(Stored data)
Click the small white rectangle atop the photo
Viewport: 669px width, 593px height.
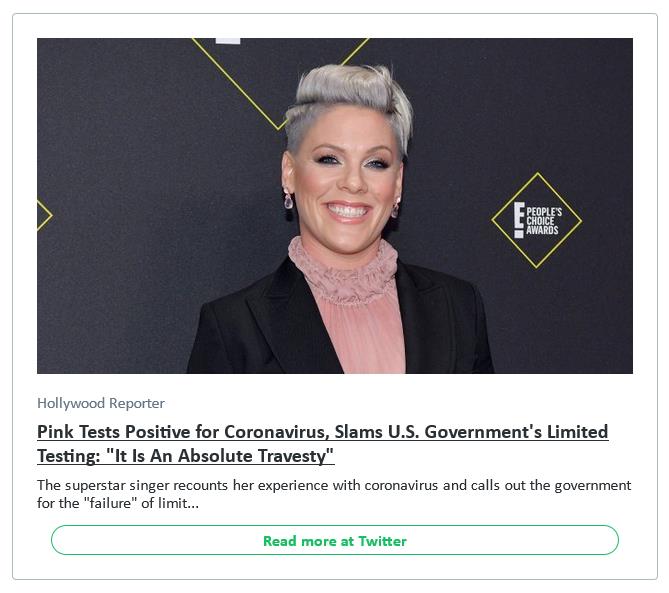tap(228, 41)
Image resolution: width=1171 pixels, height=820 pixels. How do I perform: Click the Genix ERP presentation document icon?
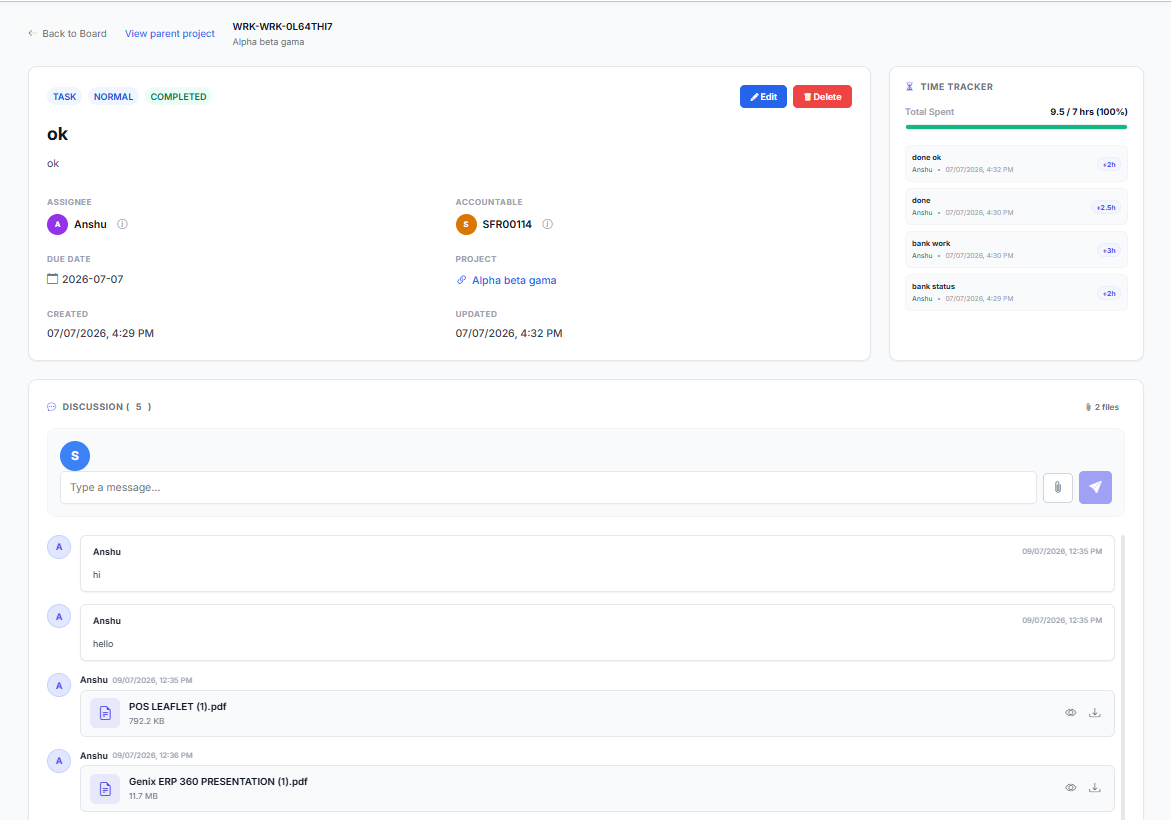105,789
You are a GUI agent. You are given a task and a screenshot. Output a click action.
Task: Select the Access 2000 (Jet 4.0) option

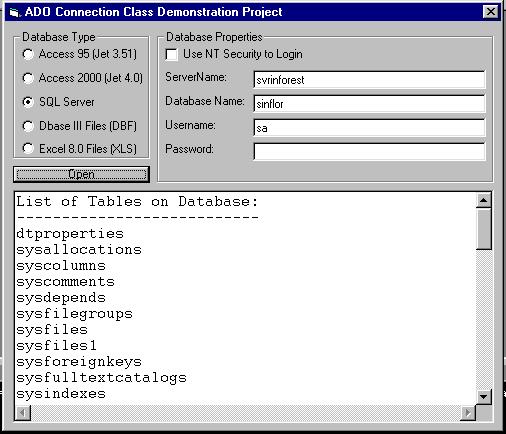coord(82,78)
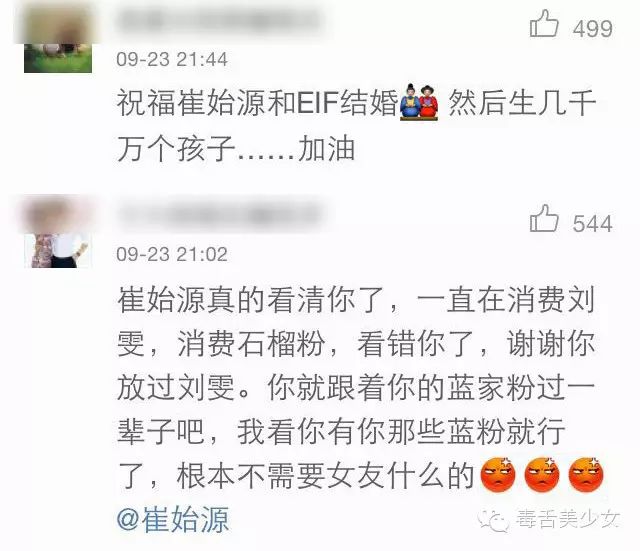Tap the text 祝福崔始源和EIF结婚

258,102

- **Work task**
Nothing but the lines from the one holding "Viewport: 669px width, 593px height." to the end of the entries above should be echoed, exactly and with both ends included; omit the pictures.

- **Task solution**
Viewport: 669px width, 593px height.
tap(228, 41)
Image resolution: width=1171 pixels, height=820 pixels. How do I perform: Click the Genix ERP presentation document icon?
105,789
You are a GUI agent. You are given a task and a screenshot. Output a click action.
Task: Select the Access 2000 (Jet 4.0) option

coord(82,78)
Tap the text 祝福崔始源和EIF结婚

258,102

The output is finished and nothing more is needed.